Member of the Washington House of Representatives from the 32nd district
- In office 1943 (appointed) – January 13, 1947 Serving with Richard H. Murphy
- Preceded by: Jurie B. Smith
- Succeeded by: Wesley R. Eldridge Agnes M. Gehrman

Personal details
- Born: April 22, 1886 Des Moines, Iowa, U.S.
- Died: April 25, 1962 (aged 76) Seattle, Washington, U.S.
- Party: Democratic
- Spouse: Jurie B. Smith
- Occupation: Senior Clerk

= Nettie Smith =

Washington State politician

Nettie Luella Smith (née Purinton; April 22, 1886 – April 25, 1962) was an American politician who served as a member of the Washington House of Representatives from 1943 to 1947. She represented Washington's 32nd legislative district as a Democrat.

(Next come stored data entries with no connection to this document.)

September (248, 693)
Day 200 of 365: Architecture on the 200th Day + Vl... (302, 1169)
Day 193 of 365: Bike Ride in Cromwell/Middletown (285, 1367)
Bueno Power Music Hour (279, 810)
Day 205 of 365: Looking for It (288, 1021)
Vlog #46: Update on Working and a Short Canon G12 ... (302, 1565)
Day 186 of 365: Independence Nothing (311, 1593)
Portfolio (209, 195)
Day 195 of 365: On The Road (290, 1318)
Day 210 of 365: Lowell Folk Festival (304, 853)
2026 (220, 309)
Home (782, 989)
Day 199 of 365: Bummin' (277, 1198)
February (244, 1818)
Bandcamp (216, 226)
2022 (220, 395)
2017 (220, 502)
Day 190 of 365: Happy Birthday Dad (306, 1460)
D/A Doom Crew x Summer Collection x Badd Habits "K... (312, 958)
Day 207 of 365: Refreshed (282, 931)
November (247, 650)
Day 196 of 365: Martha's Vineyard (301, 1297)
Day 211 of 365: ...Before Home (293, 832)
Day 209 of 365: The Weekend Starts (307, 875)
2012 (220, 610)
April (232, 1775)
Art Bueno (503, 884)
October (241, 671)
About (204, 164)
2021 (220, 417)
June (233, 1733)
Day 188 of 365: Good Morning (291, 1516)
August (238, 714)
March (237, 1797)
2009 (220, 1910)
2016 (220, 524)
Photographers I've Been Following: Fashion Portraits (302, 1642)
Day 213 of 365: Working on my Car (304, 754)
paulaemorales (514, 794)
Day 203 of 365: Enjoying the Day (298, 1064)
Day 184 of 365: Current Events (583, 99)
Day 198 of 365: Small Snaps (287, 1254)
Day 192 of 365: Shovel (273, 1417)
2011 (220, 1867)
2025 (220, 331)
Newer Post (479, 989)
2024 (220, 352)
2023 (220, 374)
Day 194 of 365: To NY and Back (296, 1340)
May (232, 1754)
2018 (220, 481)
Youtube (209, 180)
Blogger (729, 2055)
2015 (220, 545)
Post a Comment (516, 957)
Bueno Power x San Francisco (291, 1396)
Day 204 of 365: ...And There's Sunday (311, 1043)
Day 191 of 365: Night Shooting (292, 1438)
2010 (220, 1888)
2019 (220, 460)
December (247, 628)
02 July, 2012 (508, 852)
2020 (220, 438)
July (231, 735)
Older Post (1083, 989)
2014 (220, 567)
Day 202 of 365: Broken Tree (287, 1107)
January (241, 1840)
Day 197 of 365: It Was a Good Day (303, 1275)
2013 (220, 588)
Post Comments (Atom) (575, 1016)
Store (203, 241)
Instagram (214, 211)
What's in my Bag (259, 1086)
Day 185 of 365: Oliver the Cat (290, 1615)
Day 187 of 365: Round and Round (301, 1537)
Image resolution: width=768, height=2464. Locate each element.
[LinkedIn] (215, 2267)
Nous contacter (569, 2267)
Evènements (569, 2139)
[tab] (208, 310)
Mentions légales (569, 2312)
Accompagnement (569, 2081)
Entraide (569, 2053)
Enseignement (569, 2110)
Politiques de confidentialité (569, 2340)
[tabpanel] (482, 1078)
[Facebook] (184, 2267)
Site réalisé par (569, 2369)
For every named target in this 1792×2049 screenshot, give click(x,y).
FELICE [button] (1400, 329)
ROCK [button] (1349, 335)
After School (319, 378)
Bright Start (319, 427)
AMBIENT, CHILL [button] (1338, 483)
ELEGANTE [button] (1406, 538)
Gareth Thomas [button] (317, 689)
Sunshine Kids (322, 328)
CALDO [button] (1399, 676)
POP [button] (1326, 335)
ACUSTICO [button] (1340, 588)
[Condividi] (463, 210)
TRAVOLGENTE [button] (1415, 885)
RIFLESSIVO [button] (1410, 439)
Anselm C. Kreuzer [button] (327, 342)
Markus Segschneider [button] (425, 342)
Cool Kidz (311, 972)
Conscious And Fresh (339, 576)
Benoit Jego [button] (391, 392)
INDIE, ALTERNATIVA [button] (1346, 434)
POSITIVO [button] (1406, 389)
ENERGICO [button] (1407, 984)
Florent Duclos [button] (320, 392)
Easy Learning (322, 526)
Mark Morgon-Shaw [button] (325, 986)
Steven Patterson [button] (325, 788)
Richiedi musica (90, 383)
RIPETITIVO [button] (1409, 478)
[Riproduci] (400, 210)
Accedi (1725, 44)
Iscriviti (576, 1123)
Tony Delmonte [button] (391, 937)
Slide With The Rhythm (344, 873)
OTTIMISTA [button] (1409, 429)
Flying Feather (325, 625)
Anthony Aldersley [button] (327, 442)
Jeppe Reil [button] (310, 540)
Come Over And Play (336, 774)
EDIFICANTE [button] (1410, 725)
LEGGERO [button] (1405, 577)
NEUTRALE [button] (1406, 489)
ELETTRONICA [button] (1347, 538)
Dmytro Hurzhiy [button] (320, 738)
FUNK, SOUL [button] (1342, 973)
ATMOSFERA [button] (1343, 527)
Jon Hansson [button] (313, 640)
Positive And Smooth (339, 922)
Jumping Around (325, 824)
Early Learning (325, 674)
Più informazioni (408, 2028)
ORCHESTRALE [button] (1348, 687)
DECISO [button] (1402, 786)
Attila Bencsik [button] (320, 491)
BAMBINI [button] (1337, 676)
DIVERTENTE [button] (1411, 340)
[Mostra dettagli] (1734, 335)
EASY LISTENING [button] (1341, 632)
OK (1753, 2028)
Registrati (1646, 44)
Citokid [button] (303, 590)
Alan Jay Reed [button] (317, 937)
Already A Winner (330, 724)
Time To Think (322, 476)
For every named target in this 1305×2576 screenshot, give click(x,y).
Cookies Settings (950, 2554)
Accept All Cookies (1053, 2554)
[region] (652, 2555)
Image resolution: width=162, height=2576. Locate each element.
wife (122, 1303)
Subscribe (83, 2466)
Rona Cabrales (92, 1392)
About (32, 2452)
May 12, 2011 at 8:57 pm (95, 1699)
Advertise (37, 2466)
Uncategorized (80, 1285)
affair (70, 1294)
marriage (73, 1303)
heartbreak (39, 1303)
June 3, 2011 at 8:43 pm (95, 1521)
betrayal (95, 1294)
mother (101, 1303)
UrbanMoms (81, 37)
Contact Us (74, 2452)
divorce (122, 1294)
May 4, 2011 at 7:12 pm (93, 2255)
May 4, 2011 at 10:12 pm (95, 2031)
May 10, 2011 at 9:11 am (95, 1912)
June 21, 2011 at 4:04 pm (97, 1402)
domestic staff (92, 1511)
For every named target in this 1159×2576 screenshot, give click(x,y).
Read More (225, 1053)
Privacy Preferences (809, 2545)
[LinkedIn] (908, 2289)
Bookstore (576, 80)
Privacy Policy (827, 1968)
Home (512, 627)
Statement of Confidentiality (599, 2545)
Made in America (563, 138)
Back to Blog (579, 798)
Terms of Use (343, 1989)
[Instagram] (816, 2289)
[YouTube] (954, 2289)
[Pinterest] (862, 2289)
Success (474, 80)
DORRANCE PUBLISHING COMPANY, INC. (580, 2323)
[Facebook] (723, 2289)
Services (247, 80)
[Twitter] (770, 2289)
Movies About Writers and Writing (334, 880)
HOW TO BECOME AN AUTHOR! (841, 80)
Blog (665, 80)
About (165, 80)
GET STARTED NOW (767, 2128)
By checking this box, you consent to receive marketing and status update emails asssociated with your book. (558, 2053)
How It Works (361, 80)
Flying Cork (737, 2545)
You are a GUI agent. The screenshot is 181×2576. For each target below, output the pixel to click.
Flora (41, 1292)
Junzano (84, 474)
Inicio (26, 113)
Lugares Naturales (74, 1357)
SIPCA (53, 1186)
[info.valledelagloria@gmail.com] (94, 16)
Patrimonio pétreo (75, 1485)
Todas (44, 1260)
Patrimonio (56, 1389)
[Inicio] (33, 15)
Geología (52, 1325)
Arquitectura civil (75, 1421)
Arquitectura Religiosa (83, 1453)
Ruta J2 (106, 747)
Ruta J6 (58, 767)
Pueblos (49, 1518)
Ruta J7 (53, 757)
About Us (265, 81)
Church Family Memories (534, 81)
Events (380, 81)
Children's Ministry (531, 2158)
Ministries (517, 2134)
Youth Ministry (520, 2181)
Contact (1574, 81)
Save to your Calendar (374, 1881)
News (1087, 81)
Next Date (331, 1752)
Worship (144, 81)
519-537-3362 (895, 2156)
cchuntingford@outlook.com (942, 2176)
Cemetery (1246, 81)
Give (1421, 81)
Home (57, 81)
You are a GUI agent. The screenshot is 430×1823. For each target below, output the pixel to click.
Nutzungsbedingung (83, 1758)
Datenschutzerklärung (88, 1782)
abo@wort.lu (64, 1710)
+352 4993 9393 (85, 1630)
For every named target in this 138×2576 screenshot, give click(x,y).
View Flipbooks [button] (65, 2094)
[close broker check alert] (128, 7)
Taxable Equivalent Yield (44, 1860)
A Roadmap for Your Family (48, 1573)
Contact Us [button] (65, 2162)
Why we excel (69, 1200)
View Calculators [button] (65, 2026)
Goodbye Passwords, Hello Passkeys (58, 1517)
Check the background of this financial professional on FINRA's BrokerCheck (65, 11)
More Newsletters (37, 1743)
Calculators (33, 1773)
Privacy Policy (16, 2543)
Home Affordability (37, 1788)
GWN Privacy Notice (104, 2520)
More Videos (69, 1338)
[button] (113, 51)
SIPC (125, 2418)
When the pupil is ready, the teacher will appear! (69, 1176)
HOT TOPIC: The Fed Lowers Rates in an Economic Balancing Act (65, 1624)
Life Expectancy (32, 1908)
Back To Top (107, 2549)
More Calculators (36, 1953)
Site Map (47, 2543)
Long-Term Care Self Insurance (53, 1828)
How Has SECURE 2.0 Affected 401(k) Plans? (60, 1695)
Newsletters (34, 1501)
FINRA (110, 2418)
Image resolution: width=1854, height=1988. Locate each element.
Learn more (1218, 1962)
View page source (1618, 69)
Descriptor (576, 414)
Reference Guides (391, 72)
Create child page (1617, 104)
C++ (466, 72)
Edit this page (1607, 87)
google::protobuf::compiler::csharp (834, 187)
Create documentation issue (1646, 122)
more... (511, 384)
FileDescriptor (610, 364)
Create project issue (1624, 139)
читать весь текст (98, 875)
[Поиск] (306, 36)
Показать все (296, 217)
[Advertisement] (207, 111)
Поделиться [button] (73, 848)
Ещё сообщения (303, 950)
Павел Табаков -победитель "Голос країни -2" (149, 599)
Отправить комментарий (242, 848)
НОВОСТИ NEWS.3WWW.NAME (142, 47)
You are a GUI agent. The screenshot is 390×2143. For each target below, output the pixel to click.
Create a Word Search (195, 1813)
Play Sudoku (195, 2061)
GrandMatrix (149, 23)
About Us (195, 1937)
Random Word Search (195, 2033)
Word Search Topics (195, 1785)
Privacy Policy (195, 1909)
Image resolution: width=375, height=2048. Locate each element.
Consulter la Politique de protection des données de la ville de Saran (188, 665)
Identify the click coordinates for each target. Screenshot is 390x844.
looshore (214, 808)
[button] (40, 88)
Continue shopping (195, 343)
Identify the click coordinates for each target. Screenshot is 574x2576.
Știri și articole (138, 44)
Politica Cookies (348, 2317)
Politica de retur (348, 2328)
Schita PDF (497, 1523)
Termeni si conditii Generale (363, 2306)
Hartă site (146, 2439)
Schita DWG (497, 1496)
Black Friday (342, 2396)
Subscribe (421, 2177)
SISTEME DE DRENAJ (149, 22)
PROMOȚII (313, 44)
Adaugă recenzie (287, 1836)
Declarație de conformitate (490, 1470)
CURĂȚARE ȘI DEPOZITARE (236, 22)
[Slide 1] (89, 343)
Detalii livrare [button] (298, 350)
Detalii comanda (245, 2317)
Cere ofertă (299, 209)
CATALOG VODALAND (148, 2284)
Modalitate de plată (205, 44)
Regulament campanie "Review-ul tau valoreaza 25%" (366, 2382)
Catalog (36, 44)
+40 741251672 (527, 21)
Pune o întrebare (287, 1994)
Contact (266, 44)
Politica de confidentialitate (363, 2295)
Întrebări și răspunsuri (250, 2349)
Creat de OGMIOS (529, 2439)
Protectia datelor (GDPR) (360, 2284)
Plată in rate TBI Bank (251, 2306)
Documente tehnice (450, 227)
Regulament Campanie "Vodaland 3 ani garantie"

Born in Iowa, she moved to Seattle in 1926 and had five sons and a daughter. She was initially appointed to serve out the unexpired term of her husband Jurie B. Smith after his death just after the November 1942 general election; she then won reelection in 1944. Jurie had served in the legislature since 1932 and had been the leader of the progressive wing of the Democratic Party. She was affiliated with the Order of the Eastern Star.

Her grandson was "The Frugal Gourmet" Jeff Smith.